▶ **ACTION ITEM**
Taking the line with "This screenshot has width=990, height=780." as the first and the last line of the listing as the final one, please copy exactly those lines and no others, without pictures.

▶ **GIVEN RECORDS**
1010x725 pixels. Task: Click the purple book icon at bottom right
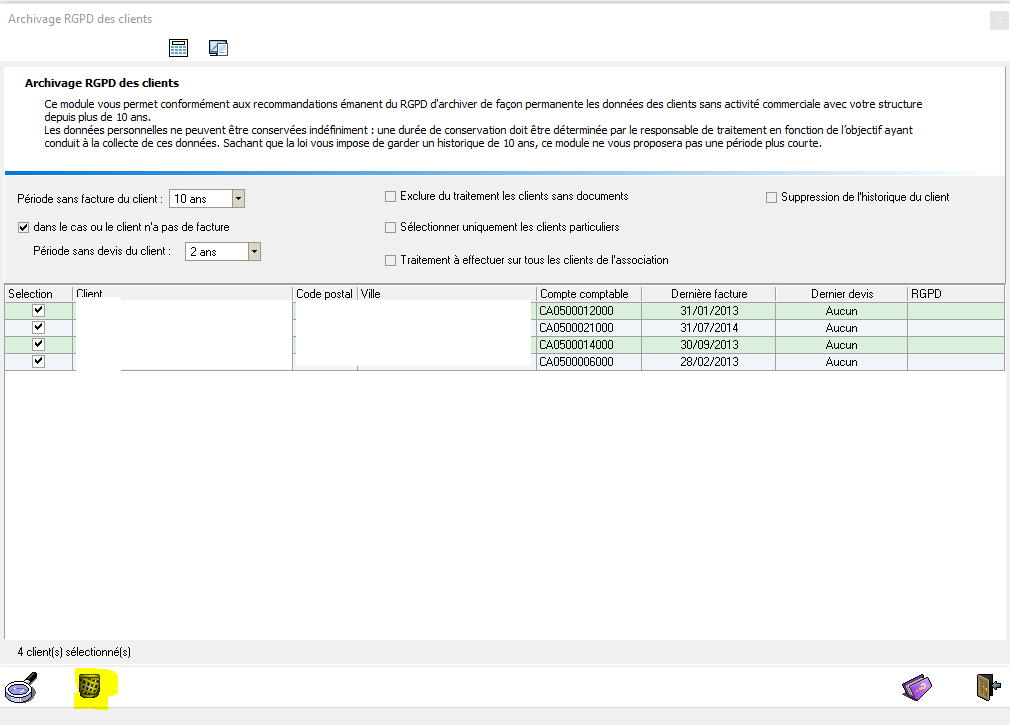[x=918, y=688]
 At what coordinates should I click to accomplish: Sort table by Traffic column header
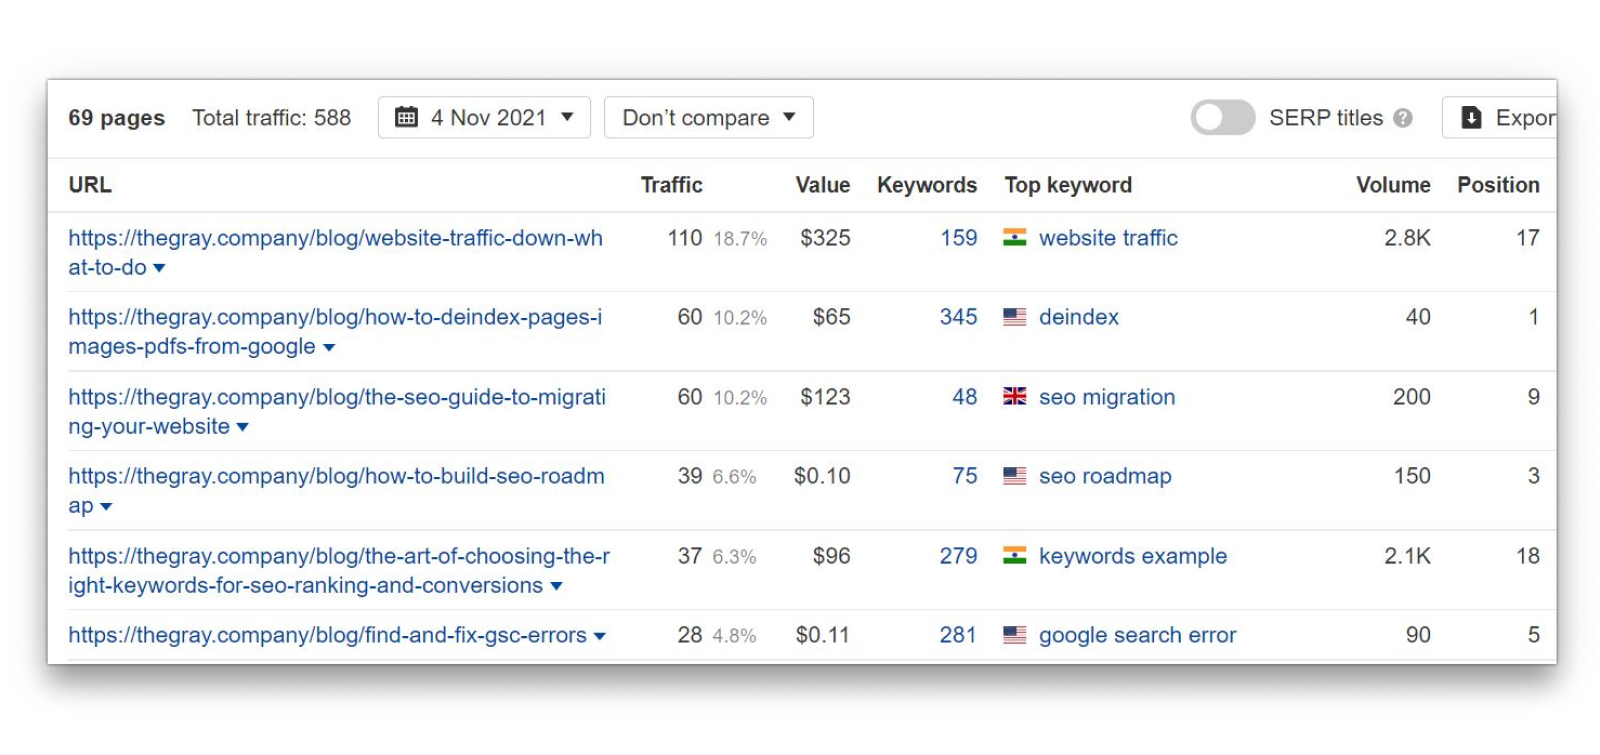tap(671, 185)
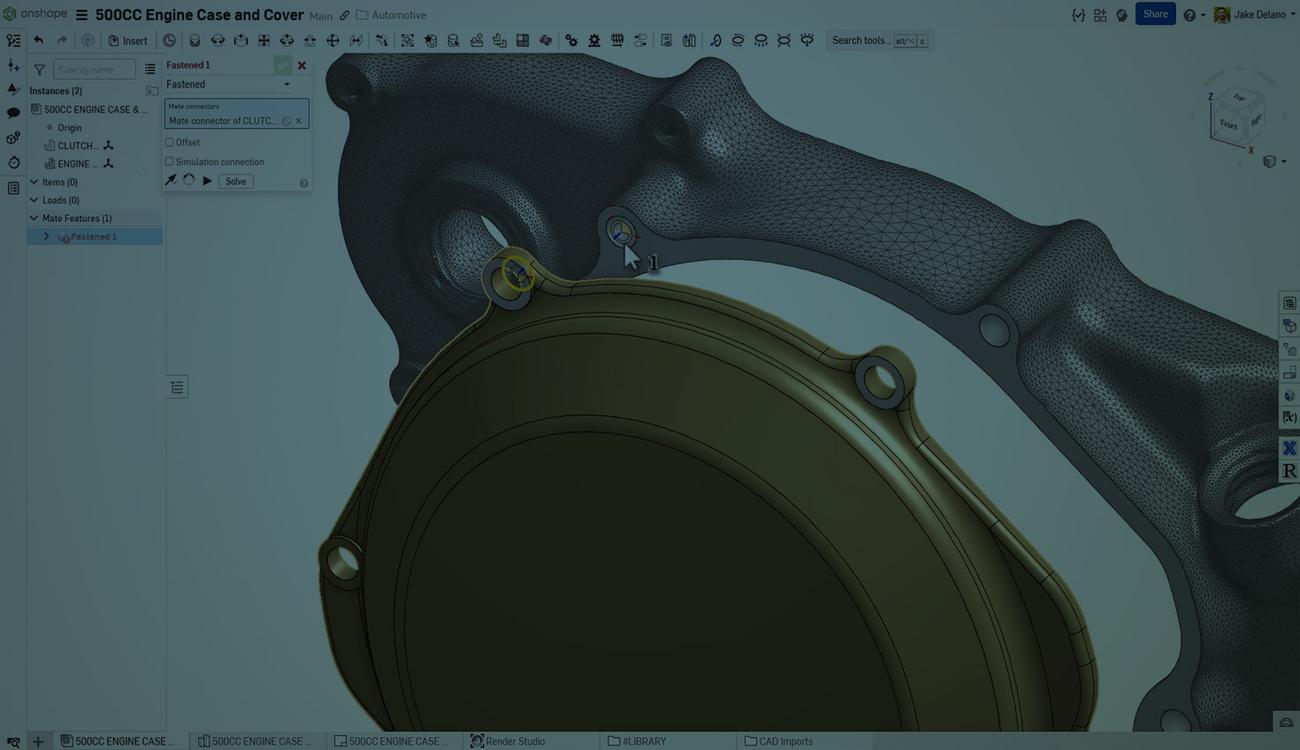Click the filter funnel icon above the instances list
Viewport: 1300px width, 750px height.
point(40,69)
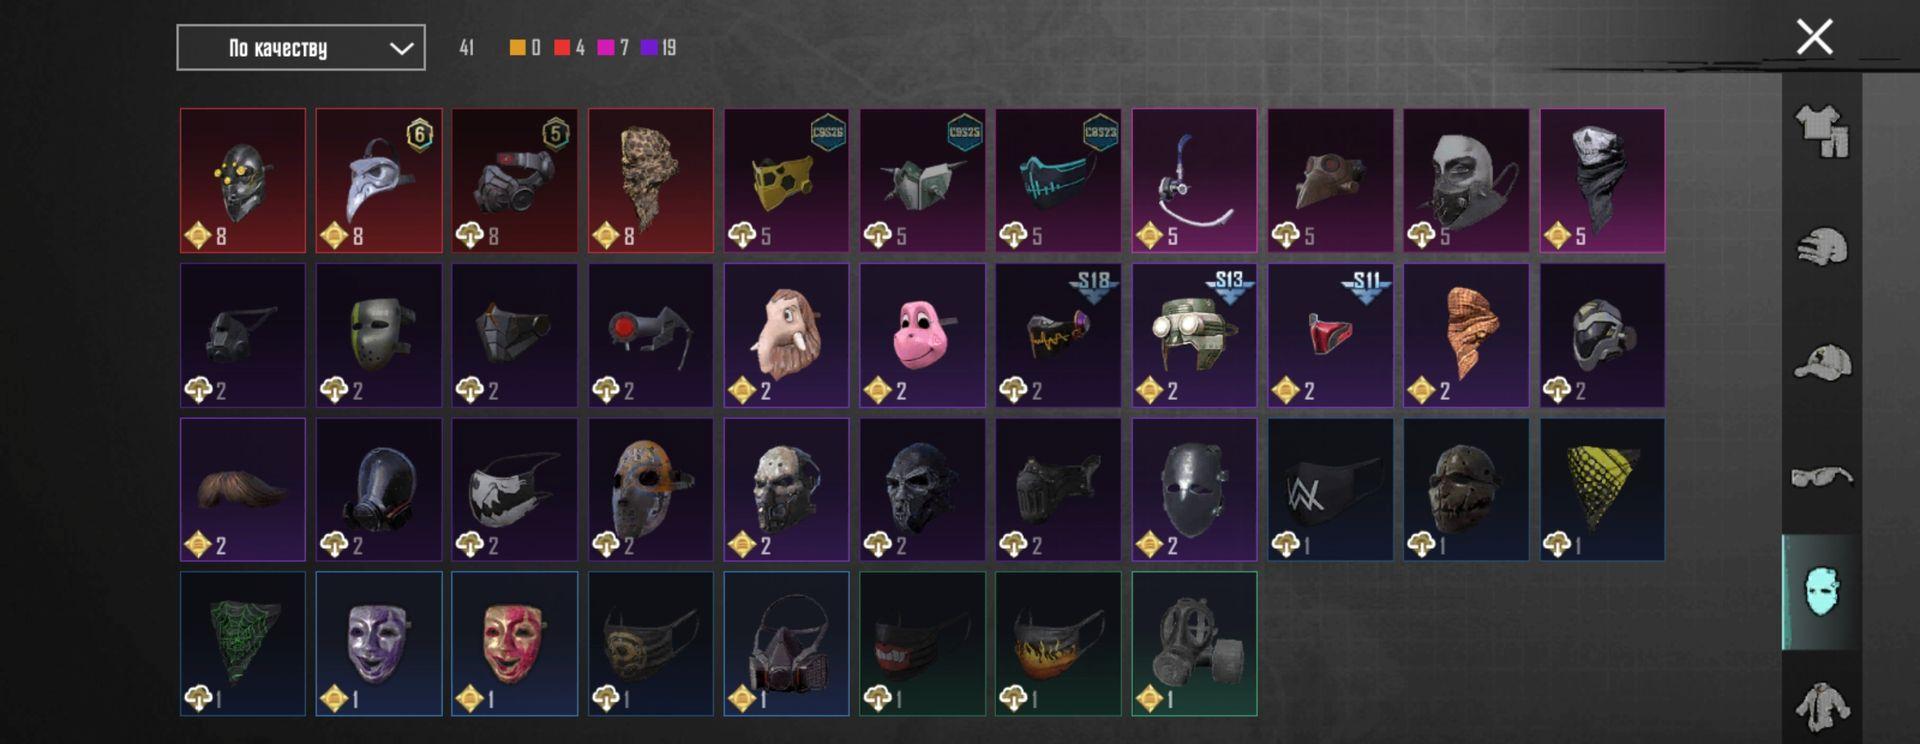Choose the gray gas mask item
1920x744 pixels.
click(1194, 644)
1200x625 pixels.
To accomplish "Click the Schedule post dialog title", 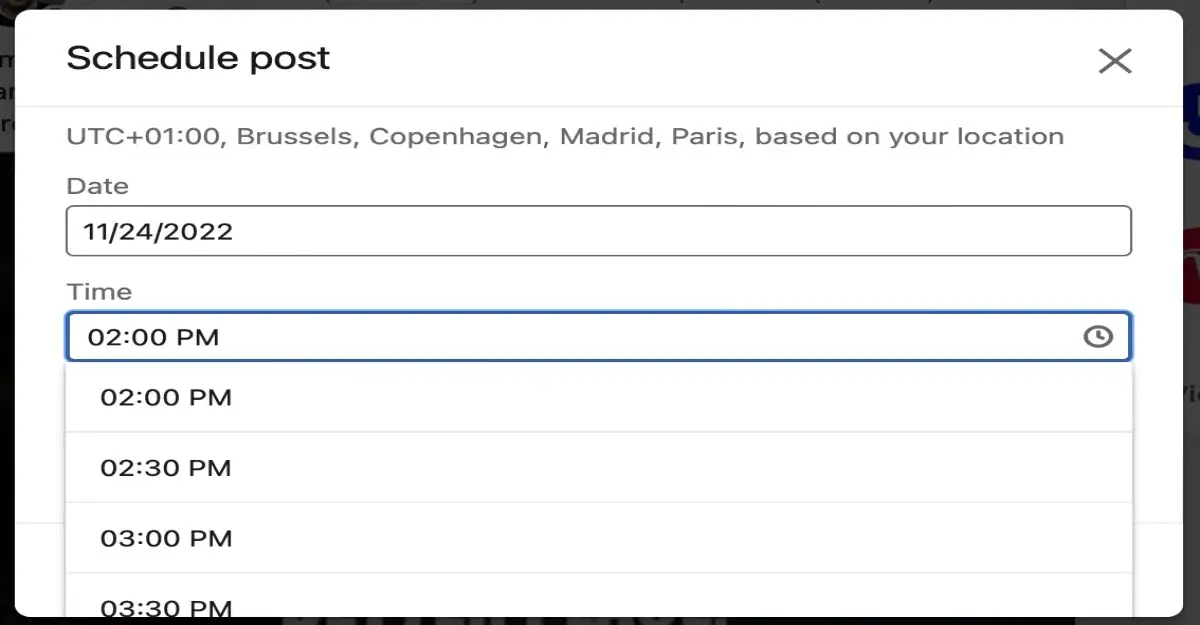I will click(x=197, y=58).
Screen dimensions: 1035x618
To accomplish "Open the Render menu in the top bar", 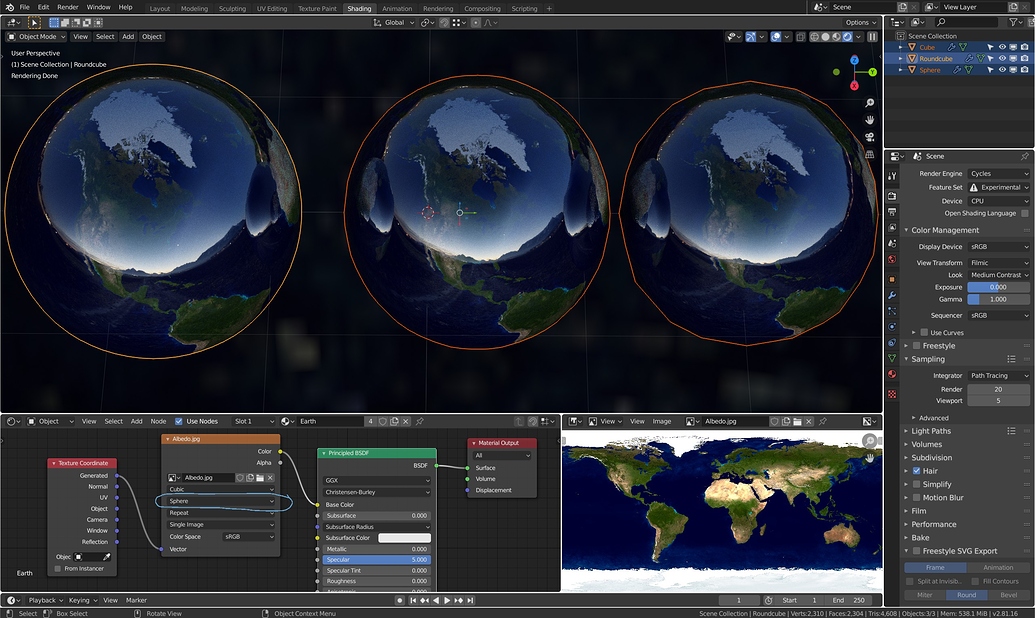I will pyautogui.click(x=66, y=8).
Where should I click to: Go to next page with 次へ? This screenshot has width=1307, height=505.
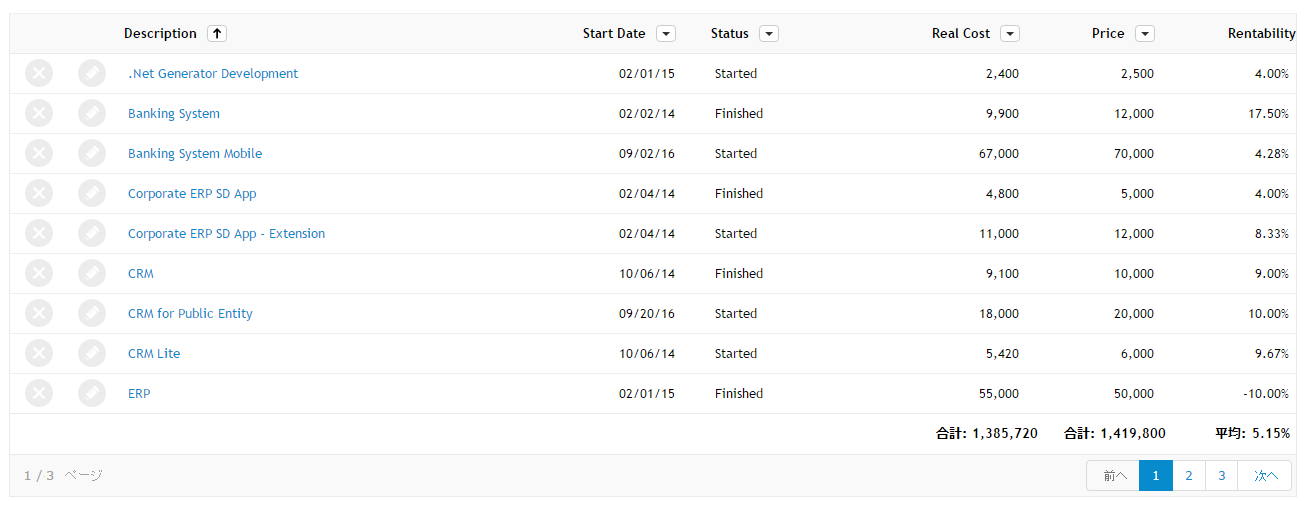click(x=1266, y=476)
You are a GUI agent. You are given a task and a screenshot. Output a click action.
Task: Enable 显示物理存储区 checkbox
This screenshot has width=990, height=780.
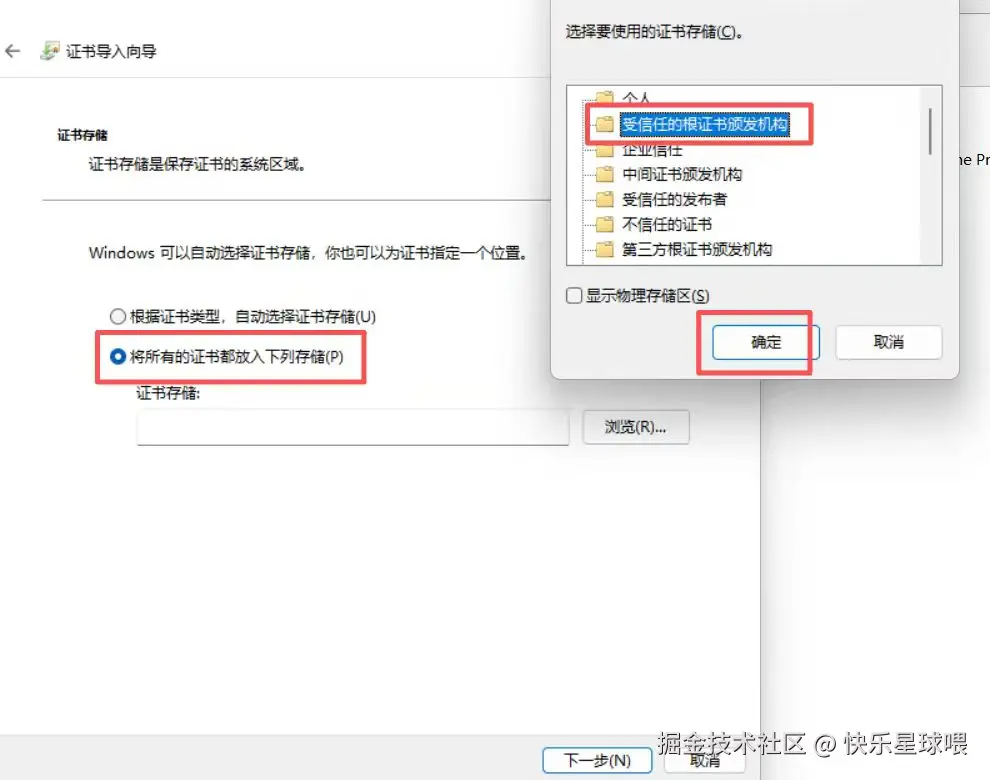[x=574, y=296]
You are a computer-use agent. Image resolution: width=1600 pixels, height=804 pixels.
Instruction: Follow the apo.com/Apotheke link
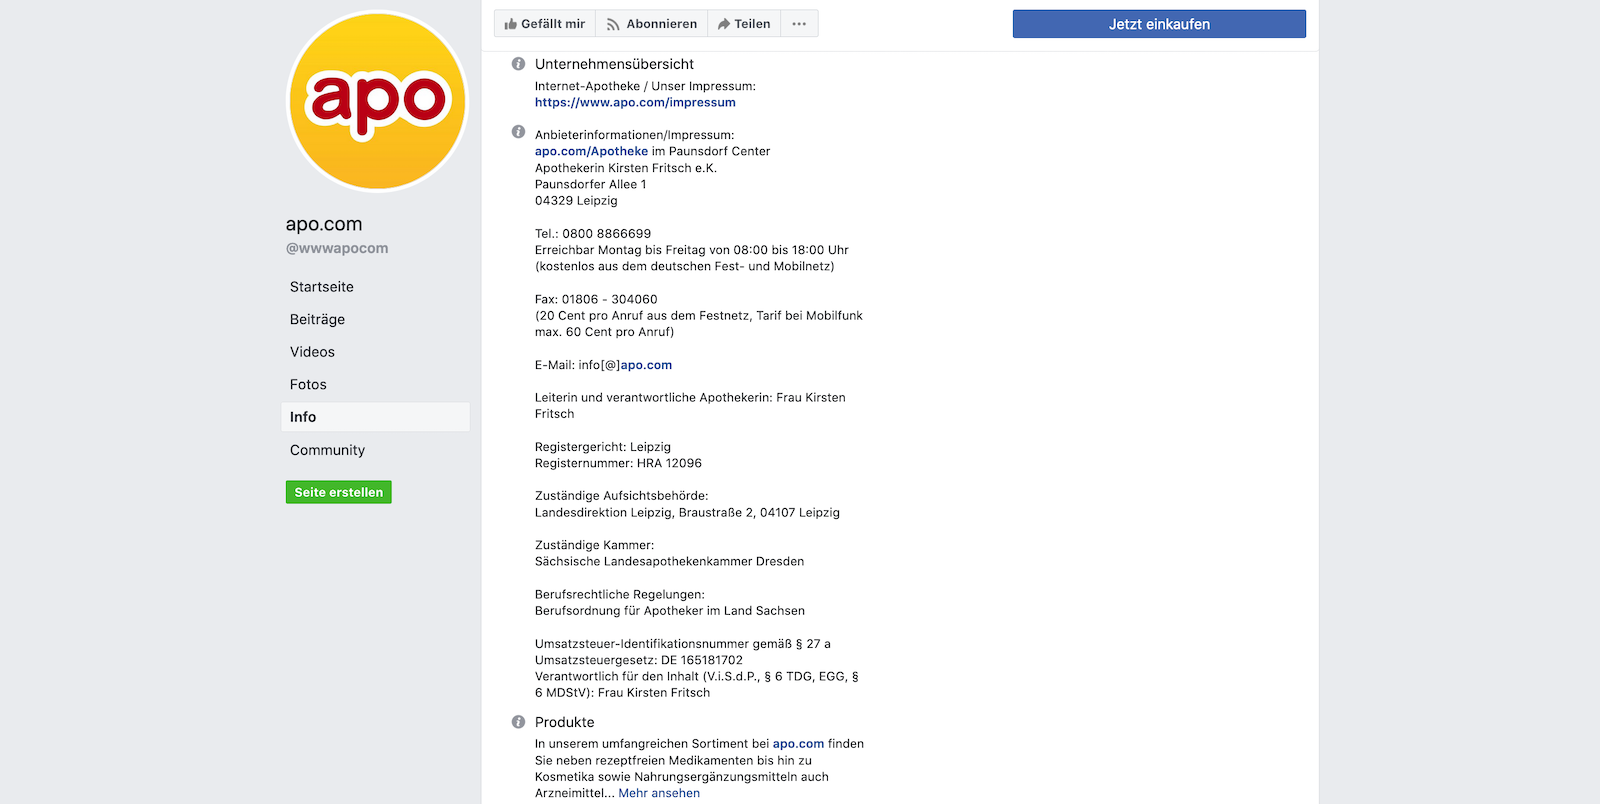coord(591,151)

▶ **EXERCISE RESULT**
This screenshot has width=990, height=780.
[x=574, y=296]
You are a computer-use agent. Image resolution: width=1600 pixels, height=804 pixels.
Instruction: Follow the apo.com/Apotheke link
coord(591,151)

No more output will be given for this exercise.